Records of locating words and elements:
§
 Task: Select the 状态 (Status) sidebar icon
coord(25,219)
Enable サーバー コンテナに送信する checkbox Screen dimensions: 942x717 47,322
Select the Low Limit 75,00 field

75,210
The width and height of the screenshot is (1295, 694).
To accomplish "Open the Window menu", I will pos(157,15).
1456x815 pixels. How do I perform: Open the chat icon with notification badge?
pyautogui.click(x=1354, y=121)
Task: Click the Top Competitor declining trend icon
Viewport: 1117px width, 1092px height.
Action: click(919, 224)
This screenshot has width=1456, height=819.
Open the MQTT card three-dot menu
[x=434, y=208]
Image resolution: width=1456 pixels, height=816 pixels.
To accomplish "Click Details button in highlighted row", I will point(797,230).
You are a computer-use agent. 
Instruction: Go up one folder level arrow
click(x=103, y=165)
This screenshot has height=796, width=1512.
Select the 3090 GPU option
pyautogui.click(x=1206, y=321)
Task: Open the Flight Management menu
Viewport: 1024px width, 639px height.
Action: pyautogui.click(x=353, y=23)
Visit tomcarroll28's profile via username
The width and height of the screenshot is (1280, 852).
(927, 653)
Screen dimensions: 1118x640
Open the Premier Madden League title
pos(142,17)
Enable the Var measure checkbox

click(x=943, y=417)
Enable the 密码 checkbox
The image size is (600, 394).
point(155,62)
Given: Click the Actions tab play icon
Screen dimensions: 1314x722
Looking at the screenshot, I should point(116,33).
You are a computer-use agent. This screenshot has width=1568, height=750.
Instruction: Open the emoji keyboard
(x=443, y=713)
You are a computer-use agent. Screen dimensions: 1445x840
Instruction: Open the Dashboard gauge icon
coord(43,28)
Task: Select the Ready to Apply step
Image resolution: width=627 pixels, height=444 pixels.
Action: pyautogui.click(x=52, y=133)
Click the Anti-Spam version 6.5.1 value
§
## EXERCISE GOAL
Please pull out every line from the start of the entries above through the line that contains "[x=434, y=208]", inclusive, and reproduce them without any change.

## ANSWER TO THIS PROBLEM
 Task: Select the 状态 (Status) sidebar icon
coord(25,219)
Enable サーバー コンテナに送信する checkbox Screen dimensions: 942x717 47,322
Select the Low Limit 75,00 field

75,210
The width and height of the screenshot is (1295, 694).
To accomplish "Open the Window menu", I will pos(157,15).
1456x815 pixels. How do I perform: Open the chat icon with notification badge?
pyautogui.click(x=1354, y=121)
Task: Click the Top Competitor declining trend icon
Viewport: 1117px width, 1092px height.
Action: click(919, 224)
This screenshot has width=1456, height=819.
Open the MQTT card three-dot menu
[x=434, y=208]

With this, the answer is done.